Prompt: Could you print the entries below exactly, starting at the line that contains "Task: Click the column" and stopping after the last one?

(Records for processing begins)

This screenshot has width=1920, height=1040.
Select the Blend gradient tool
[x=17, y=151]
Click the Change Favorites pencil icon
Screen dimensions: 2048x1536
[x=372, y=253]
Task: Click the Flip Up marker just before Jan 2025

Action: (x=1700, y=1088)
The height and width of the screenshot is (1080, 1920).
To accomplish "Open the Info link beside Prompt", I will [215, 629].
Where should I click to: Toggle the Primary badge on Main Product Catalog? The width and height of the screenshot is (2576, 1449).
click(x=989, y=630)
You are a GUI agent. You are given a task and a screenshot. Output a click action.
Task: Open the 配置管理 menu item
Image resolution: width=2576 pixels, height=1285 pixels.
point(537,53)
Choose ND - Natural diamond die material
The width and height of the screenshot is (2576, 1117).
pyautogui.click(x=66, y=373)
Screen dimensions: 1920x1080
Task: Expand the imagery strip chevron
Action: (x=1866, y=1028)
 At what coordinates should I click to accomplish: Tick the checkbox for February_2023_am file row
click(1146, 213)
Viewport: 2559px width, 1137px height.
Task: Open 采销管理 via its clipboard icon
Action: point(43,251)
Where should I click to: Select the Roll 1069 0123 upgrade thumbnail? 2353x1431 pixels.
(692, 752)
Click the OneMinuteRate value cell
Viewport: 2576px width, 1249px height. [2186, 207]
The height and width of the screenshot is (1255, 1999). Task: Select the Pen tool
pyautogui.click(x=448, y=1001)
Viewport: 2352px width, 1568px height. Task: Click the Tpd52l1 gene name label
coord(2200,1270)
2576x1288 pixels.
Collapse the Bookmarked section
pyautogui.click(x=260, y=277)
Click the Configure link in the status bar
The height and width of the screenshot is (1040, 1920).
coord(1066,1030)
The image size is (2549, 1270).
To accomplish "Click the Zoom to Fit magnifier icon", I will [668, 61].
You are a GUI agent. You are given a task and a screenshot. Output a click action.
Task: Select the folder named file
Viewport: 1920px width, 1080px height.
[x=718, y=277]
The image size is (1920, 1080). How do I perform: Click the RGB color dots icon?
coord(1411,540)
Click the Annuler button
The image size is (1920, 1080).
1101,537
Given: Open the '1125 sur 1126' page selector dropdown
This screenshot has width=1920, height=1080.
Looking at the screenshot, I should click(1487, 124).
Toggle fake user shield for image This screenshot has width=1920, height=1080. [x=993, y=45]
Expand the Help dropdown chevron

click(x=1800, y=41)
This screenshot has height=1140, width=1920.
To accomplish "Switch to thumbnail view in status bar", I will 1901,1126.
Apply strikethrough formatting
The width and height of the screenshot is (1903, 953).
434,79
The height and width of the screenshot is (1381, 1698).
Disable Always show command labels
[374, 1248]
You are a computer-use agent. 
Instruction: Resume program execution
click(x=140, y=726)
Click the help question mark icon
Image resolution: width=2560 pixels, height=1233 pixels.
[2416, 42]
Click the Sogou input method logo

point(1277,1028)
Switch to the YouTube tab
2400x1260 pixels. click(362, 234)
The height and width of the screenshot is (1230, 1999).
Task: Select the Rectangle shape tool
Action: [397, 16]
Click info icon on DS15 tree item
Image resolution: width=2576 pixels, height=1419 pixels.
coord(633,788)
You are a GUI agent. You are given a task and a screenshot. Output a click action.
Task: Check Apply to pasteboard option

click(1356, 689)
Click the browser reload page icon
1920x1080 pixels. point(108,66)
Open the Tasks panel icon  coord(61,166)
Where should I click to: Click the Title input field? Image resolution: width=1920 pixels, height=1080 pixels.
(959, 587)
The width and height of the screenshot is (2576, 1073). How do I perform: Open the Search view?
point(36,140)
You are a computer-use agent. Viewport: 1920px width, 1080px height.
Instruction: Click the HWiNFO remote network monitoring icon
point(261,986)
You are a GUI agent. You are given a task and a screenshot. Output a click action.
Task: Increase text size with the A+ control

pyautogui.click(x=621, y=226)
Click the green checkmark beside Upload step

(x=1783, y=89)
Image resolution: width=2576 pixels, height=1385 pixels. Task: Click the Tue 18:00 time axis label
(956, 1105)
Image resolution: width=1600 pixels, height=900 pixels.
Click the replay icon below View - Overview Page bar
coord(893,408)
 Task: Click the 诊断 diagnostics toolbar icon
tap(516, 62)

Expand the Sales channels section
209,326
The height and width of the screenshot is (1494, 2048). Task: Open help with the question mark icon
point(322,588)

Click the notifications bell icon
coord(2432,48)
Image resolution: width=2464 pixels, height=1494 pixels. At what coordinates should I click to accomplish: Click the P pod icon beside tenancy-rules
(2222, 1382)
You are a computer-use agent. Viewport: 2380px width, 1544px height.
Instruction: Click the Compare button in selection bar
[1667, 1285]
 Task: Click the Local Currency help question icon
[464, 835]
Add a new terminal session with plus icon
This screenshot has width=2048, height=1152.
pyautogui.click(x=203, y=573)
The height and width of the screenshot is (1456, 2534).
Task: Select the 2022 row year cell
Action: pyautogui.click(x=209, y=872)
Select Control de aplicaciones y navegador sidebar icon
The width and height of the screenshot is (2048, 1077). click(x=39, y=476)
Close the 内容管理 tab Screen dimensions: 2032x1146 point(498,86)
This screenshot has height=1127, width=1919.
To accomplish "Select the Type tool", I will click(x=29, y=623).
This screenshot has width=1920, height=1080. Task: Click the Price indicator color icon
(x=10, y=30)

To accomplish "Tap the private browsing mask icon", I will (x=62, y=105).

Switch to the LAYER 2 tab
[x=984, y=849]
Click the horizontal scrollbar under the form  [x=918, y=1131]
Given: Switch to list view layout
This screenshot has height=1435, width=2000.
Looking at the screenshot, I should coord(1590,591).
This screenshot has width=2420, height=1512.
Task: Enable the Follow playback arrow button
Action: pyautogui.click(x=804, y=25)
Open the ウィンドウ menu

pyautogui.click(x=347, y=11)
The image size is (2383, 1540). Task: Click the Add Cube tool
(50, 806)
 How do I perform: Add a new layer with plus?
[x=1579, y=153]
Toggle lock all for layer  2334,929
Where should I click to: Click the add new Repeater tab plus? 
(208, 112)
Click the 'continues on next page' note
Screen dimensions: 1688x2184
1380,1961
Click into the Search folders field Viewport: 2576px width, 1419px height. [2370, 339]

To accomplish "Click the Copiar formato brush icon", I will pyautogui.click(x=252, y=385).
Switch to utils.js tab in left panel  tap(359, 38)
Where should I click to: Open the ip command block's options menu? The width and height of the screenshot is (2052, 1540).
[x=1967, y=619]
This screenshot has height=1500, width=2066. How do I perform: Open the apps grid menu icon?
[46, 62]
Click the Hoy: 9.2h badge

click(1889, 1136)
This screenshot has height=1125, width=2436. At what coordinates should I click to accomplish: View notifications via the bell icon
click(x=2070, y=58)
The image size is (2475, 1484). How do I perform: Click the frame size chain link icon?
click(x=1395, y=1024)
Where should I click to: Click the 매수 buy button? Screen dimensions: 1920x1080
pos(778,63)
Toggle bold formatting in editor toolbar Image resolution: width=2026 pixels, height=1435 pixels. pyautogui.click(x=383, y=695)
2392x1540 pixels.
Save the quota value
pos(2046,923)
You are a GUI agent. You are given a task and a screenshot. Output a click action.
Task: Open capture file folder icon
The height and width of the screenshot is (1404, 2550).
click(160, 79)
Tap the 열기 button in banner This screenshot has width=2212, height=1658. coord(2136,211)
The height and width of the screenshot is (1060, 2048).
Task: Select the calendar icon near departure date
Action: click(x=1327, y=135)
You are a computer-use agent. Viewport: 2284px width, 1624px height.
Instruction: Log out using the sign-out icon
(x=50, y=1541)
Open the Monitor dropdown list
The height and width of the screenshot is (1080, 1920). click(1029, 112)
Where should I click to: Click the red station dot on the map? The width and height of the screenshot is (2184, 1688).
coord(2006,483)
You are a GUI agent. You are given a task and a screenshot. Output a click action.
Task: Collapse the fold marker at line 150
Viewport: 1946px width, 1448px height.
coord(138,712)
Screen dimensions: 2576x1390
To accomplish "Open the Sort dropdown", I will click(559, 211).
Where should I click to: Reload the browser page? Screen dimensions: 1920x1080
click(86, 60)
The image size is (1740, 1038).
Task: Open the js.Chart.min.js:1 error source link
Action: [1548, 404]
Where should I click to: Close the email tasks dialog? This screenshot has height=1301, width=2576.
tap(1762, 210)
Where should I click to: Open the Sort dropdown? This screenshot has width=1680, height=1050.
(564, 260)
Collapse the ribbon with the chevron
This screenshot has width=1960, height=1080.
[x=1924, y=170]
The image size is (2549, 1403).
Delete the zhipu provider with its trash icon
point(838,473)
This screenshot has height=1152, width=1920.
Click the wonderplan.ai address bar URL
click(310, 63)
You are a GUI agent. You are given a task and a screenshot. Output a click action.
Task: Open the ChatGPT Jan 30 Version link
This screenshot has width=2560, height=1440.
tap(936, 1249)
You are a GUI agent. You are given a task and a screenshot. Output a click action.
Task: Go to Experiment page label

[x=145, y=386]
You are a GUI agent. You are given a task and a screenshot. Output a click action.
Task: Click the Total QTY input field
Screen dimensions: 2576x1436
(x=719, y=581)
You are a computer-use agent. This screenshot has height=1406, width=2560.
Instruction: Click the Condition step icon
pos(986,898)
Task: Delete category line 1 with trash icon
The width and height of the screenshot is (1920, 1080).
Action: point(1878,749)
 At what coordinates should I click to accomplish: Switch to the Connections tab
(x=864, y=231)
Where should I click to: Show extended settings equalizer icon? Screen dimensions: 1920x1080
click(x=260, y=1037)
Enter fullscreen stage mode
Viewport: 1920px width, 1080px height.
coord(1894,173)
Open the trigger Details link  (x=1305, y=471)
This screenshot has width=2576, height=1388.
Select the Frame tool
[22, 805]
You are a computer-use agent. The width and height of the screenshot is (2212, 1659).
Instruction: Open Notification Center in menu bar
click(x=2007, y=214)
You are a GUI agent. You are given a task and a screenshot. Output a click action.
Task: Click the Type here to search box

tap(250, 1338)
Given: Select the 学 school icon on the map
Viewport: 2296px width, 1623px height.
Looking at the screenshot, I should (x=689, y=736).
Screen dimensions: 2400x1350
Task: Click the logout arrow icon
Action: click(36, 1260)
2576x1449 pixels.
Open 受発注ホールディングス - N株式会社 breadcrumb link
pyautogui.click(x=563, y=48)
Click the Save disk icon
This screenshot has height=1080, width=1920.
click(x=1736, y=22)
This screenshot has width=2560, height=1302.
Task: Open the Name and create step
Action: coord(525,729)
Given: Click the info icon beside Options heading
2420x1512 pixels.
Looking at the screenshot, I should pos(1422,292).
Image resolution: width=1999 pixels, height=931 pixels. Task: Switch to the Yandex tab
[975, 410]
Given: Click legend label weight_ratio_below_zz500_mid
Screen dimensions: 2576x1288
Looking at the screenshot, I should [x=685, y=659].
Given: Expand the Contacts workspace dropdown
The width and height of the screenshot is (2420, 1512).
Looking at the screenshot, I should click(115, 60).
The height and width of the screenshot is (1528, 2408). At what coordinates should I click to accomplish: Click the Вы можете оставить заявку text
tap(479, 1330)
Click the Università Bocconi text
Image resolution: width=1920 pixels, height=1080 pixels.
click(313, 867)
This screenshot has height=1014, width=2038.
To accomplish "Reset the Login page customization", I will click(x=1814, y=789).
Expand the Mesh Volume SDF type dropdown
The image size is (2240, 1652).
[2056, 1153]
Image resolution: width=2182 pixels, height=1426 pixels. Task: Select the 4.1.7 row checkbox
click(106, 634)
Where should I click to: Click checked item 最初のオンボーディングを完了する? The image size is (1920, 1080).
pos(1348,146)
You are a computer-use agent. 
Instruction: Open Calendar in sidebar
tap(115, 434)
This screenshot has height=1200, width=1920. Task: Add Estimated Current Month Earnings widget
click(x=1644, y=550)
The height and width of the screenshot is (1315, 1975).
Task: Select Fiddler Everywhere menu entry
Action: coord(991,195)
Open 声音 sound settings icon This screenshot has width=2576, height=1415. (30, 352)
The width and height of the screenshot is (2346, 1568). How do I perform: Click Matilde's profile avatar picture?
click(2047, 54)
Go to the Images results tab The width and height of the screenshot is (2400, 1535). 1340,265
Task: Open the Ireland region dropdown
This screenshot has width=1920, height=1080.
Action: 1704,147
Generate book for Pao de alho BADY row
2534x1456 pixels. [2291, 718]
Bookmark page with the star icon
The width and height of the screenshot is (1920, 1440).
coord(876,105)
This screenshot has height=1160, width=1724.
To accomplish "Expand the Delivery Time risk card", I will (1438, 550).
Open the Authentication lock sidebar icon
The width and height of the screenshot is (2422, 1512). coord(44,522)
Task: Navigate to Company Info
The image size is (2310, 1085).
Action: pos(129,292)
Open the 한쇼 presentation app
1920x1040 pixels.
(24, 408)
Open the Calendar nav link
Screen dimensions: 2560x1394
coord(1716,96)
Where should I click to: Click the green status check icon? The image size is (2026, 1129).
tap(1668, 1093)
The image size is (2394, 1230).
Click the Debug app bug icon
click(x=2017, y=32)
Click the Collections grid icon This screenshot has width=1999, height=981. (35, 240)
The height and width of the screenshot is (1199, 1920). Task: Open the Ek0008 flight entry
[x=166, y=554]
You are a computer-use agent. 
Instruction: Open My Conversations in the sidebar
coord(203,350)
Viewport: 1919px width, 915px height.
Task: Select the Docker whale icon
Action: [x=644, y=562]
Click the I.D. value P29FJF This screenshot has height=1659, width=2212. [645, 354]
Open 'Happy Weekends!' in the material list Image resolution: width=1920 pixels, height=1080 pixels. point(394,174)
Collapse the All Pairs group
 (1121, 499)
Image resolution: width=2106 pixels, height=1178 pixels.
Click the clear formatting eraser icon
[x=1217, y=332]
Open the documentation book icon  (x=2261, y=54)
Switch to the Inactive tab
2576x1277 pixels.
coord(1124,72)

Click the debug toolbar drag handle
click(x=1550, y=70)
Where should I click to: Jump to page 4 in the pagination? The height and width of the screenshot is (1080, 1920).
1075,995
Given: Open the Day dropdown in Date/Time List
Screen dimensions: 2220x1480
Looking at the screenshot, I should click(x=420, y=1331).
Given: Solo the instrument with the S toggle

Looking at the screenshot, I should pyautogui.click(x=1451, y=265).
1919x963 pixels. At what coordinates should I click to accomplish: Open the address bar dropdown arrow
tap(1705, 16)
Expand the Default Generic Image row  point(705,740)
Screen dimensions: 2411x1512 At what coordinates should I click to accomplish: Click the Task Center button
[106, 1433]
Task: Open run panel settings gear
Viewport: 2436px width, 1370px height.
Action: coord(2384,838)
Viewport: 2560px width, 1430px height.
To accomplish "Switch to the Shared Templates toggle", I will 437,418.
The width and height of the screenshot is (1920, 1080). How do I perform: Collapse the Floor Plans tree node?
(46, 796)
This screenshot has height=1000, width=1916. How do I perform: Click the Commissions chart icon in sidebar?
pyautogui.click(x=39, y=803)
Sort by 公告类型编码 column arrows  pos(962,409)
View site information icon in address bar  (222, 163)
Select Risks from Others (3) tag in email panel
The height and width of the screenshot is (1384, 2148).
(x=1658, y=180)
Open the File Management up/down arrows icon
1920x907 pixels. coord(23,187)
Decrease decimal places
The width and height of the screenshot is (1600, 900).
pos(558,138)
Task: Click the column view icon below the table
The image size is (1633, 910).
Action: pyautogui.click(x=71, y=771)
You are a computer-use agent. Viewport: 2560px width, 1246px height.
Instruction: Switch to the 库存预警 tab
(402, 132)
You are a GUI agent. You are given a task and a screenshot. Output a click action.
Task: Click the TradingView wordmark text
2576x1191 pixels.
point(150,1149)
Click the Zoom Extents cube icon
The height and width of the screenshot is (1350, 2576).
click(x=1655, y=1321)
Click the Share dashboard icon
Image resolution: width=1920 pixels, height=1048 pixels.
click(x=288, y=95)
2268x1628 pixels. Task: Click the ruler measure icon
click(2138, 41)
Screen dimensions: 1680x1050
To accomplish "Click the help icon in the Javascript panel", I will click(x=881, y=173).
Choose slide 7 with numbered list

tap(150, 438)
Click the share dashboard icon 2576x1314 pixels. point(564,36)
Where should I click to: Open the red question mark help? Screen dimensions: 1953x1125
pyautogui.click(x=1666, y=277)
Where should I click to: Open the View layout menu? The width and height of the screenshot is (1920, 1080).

(Records for processing ends)

Exercise solution:
Task: Click the column view icon below the table
The image size is (1633, 910).
Action: pyautogui.click(x=71, y=771)
You are a computer-use agent. Viewport: 2560px width, 1246px height.
Instruction: Switch to the 库存预警 tab
(402, 132)
You are a GUI agent. You are given a task and a screenshot. Output a click action.
Task: Click the TradingView wordmark text
2576x1191 pixels.
point(150,1149)
Click the Zoom Extents cube icon
The height and width of the screenshot is (1350, 2576).
click(x=1655, y=1321)
Click the Share dashboard icon
Image resolution: width=1920 pixels, height=1048 pixels.
click(x=288, y=95)
2268x1628 pixels. Task: Click the ruler measure icon
click(2138, 41)
Screen dimensions: 1680x1050
To accomplish "Click the help icon in the Javascript panel", I will click(x=881, y=173).
Choose slide 7 with numbered list

tap(150, 438)
Click the share dashboard icon 2576x1314 pixels. point(564,36)
Where should I click to: Open the red question mark help? Screen dimensions: 1953x1125
pyautogui.click(x=1666, y=277)
Where should I click to: Open the View layout menu? The width and height of the screenshot is (1920, 1080).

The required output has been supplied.